# Start of Selection

[smooth] Reduce shift in multiply-shift optimization.

Smaller shifts that keep the division operands of FT_UDIVPREP within
32 bits result in slightly faster divisions, which is noticeable in
the overall performance.  The loss of precision is tolerable until the
divisors (the components dx and dy) approach 32 - PIXEL_BITS. With
PIXEL_BITS = 8, this corresponds to 65,000 pixels or the bitmap size
that we refuse to render anyway.

Using `ftbench -p -s60 -t5 -bc timesi.ttf`,

Before: 8.52 us/op
After:  8.32 us/op
diff --git a/src/smooth/ftgrays.c b/src/smooth/ftgrays.c
index 576dbb3..2c0c1ba 100644
--- a/src/smooth/ftgrays.c
+++ b/src/smooth/ftgrays.c
@@ -386,12 +386,11 @@
   /* divisors to provide sufficient accuracy of the multiply-shift.    */
   /* It should not exceed (64 - PIXEL_BITS) to prevent overflowing and */
   /* leave enough room for 64-bit unsigned multiplication however.     */
-#define FT_UDIVPREP( c, b )                                                 \
-  FT_Int64  b ## _r = c ? (FT_Int64)( ~(FT_UInt64)0 >> PIXEL_BITS ) / ( b ) \
+#define FT_UDIVPREP( c, b )                            \
+  FT_Int64  b ## _r = c ? (FT_Int64)0xFFFFFFFF / ( b ) \
                     : 0
-#define FT_UDIV( a, b )                                         \
-  (TCoord)( ( (FT_UInt64)( a ) * (FT_UInt64)( b ## _r ) ) >>    \
-            ( sizeof( FT_UInt64 ) * FT_CHAR_BIT - PIXEL_BITS ) )
+#define FT_UDIV( a, b )                                           \
+  (TCoord)( ( (FT_UInt64)( a ) * (FT_UInt64)( b ## _r ) ) >> 32 )
 
 
   /* Scale area and apply fill rule to calculate the coverage byte. */

# End of Selection

- [Task set]:
a. For each statement about the commit, say yes or no to whether the commit agrees with it, and quote the deciding words. (i) The smaller shifts keep the division operands of FT_UDIVPREP within 32 bits. (ii) The loss of precision is called unacceptable for every divisor size. (iii) The new FT_UDIV macro shifts the product right by 32.
b. Answer from the commit, one answer a line, marked like the questions: (i) Which command was used to measure the timings? (ii) Which file does the diff change? (iii) What value of PIXEL_BITS is given alongside the 65,000-pixel figure?
Nothing in the lines placed after the commit is needed here.

# Start of Excerpted records

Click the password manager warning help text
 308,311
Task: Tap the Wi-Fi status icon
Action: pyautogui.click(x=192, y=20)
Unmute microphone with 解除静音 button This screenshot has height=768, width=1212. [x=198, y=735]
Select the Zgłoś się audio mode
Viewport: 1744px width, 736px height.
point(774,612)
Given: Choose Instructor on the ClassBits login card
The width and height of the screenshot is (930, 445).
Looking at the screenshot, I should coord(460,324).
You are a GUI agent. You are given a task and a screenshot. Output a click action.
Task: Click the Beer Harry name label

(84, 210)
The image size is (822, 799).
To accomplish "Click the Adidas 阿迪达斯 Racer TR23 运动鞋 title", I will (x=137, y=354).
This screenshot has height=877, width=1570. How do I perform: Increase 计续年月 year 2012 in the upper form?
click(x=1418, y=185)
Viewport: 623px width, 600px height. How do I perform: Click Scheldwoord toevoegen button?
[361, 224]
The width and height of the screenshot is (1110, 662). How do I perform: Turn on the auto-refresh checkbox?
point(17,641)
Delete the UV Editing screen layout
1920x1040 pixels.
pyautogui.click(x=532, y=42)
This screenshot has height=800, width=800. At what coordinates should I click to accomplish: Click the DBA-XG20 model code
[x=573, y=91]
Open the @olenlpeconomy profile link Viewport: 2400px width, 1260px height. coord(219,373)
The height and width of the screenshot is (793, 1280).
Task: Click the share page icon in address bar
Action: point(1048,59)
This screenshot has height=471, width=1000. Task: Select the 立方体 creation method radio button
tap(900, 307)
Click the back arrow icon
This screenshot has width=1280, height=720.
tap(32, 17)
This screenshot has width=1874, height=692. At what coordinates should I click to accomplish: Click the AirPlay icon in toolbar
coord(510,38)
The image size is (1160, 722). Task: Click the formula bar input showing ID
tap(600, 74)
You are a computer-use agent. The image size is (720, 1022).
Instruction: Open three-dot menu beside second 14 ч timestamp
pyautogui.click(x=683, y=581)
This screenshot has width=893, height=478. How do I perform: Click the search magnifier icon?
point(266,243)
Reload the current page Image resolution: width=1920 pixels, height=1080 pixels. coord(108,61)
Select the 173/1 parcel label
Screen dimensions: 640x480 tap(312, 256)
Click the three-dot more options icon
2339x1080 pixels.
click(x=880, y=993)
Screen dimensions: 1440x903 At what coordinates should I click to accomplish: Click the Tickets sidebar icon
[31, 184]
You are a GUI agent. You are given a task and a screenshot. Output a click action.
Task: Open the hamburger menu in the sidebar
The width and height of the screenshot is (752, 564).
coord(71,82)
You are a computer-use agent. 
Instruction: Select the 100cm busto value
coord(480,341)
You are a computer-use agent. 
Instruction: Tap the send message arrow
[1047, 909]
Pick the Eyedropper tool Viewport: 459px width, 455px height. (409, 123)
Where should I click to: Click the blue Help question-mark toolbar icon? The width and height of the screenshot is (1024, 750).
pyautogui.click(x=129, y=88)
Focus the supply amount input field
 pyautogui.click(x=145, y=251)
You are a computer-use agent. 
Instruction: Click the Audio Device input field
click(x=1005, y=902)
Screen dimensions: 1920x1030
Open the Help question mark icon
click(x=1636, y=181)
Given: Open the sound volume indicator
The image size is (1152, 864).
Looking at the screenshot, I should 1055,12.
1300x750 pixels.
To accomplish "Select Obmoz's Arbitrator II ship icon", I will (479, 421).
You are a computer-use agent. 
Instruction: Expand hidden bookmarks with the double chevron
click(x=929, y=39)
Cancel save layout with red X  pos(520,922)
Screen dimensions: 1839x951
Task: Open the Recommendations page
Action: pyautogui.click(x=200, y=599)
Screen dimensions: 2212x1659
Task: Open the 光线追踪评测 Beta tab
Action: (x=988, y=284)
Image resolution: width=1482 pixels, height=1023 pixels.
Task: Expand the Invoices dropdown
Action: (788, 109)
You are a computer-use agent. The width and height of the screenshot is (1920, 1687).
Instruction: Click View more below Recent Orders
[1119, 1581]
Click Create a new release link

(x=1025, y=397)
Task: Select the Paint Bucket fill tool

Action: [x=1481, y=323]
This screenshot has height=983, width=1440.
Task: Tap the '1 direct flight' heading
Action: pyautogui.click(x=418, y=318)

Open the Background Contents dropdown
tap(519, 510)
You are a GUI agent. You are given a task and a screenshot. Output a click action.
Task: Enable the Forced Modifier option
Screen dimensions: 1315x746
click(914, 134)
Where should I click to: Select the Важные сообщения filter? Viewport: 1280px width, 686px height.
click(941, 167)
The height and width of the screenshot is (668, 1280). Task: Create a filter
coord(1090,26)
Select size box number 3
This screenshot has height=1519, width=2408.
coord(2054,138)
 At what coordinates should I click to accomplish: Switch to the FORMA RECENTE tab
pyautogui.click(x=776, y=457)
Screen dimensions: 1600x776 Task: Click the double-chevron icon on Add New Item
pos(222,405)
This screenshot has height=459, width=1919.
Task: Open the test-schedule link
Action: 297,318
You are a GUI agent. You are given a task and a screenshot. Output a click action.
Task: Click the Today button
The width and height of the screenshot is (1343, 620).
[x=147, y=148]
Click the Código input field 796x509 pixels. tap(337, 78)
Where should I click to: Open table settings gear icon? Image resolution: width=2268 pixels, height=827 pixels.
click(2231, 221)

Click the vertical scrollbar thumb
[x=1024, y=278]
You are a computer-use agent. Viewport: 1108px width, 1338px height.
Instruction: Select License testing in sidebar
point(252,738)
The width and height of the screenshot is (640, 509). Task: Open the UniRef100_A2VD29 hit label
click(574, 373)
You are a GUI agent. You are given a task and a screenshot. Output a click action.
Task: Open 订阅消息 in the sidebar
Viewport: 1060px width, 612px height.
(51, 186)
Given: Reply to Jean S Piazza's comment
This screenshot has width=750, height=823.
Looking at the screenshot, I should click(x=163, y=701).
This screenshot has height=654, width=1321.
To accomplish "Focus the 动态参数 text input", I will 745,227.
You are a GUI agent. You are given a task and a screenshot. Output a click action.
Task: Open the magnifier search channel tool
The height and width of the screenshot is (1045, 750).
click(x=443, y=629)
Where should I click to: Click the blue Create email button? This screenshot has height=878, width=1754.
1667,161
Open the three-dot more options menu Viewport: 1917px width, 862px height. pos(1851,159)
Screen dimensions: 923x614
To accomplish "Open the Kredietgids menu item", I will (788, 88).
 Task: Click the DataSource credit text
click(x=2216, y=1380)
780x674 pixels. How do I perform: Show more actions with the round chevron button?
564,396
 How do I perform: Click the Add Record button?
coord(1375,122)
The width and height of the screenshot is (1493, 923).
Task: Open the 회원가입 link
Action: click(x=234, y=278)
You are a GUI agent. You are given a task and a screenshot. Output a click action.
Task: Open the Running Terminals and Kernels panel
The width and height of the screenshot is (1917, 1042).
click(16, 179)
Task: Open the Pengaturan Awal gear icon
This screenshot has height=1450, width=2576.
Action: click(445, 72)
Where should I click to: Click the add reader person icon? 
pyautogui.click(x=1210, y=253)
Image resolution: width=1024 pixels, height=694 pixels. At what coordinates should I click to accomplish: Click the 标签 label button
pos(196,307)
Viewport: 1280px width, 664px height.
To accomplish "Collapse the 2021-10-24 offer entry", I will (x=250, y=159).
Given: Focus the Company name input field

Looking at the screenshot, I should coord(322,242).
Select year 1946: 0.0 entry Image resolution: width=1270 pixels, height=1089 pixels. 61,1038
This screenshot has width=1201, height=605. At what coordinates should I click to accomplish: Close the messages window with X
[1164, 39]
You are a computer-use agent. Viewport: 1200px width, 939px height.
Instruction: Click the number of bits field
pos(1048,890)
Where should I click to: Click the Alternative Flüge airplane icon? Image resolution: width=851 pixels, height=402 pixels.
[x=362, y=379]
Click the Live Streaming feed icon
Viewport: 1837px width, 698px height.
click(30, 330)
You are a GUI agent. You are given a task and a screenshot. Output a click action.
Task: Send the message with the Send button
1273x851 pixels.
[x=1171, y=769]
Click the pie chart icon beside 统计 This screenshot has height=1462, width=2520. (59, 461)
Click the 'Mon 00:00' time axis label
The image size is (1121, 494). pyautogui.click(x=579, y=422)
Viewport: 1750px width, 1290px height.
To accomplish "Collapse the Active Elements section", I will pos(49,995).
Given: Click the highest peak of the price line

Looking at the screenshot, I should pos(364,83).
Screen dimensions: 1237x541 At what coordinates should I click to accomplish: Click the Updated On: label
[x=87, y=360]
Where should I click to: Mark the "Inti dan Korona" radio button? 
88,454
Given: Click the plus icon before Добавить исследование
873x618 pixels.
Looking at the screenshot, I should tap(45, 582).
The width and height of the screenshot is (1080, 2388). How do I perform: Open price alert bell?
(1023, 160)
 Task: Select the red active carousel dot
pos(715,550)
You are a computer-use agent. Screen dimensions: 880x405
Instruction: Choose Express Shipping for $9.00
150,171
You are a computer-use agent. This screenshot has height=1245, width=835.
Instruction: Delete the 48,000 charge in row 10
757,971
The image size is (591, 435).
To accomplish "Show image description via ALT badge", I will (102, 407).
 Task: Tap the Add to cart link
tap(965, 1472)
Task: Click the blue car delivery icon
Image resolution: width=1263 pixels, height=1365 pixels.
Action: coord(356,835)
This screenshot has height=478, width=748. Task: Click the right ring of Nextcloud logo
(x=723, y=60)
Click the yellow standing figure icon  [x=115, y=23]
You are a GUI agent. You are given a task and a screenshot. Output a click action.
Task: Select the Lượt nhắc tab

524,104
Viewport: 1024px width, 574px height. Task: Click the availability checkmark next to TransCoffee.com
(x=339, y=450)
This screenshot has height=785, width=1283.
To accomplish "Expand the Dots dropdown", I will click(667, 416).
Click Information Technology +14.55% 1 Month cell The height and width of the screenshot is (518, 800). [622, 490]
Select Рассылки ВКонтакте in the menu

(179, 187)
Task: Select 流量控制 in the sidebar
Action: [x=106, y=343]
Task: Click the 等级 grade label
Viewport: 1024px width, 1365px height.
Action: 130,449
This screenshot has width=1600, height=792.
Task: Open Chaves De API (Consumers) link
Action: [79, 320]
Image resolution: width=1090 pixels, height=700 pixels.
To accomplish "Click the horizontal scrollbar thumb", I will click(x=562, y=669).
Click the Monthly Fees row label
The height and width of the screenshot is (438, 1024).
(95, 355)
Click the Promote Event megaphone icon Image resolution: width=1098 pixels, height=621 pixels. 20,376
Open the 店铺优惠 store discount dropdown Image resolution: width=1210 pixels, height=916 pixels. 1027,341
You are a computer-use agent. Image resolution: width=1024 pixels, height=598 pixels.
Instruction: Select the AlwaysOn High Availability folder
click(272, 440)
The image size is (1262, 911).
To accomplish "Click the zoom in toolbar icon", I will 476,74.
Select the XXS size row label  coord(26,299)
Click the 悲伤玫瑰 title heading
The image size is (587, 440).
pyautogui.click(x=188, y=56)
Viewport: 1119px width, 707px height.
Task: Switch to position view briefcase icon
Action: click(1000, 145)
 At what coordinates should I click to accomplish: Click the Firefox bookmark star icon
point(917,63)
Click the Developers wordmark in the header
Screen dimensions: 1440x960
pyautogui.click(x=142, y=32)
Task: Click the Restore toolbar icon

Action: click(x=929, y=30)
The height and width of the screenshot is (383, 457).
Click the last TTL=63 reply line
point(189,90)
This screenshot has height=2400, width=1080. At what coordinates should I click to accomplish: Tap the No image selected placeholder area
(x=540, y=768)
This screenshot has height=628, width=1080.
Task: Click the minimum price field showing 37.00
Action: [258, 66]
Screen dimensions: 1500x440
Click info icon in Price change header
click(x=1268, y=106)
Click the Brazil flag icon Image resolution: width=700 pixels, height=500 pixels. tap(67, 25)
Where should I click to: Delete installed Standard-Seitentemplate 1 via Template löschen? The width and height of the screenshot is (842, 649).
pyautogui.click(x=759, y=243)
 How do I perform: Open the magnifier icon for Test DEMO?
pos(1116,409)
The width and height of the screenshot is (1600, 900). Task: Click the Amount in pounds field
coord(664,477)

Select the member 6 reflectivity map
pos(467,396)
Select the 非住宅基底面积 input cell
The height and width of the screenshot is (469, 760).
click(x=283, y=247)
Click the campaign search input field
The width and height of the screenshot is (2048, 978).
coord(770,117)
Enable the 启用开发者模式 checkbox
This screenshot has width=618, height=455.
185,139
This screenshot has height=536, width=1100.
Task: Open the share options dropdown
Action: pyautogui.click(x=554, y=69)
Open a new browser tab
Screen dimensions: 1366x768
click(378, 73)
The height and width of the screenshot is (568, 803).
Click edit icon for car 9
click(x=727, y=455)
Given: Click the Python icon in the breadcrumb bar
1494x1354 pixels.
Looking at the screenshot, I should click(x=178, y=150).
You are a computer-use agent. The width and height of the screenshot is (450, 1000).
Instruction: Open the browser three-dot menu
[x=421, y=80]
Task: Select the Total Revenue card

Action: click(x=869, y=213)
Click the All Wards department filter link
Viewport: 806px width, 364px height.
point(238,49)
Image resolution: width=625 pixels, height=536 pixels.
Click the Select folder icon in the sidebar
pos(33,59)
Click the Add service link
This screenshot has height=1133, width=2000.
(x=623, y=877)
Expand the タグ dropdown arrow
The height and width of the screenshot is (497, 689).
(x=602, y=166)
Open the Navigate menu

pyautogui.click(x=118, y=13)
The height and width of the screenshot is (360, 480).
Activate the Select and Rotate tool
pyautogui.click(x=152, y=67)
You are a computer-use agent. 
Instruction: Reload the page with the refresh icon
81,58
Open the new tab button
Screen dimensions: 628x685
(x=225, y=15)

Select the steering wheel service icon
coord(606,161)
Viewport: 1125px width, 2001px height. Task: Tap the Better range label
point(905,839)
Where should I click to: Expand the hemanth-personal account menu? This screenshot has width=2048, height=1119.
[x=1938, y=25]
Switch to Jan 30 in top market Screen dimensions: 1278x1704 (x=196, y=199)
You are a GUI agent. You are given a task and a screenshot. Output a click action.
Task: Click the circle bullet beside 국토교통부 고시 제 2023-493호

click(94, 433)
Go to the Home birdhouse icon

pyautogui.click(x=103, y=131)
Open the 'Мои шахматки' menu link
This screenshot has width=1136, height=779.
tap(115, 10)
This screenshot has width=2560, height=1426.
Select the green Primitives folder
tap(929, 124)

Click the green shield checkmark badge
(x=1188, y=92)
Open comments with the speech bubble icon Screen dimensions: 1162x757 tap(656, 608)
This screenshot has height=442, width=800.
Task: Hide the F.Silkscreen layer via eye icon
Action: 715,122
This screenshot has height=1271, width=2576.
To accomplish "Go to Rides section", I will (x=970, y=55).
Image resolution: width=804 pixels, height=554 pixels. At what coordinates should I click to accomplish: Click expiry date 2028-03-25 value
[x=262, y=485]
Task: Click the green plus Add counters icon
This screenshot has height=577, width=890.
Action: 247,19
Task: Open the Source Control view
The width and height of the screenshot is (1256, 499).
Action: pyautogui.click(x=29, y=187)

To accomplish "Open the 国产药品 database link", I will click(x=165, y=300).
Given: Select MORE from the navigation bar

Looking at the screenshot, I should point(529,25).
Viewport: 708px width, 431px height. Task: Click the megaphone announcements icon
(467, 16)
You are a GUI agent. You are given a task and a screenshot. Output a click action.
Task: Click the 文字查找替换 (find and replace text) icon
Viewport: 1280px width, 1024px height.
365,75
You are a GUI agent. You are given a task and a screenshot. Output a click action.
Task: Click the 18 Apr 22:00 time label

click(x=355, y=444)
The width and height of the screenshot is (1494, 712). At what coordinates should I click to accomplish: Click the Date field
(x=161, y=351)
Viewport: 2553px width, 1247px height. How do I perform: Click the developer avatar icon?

# End of Excerpted records

- [Results for the exercise]:
a.
(i) Yes: "Smaller shifts that keep the division operands of FT_UDIVPREP within 32 bits"
(ii) No: "The loss of precision is tolerable until the divisors (the components dx and dy) approach 32 - PIXEL_BITS."
(iii) Yes: ">> 32"

b.
(i) ftbench -p -s60 -t5 -bc timesi.ttf
(ii) src/smooth/ftgrays.c
(iii) 8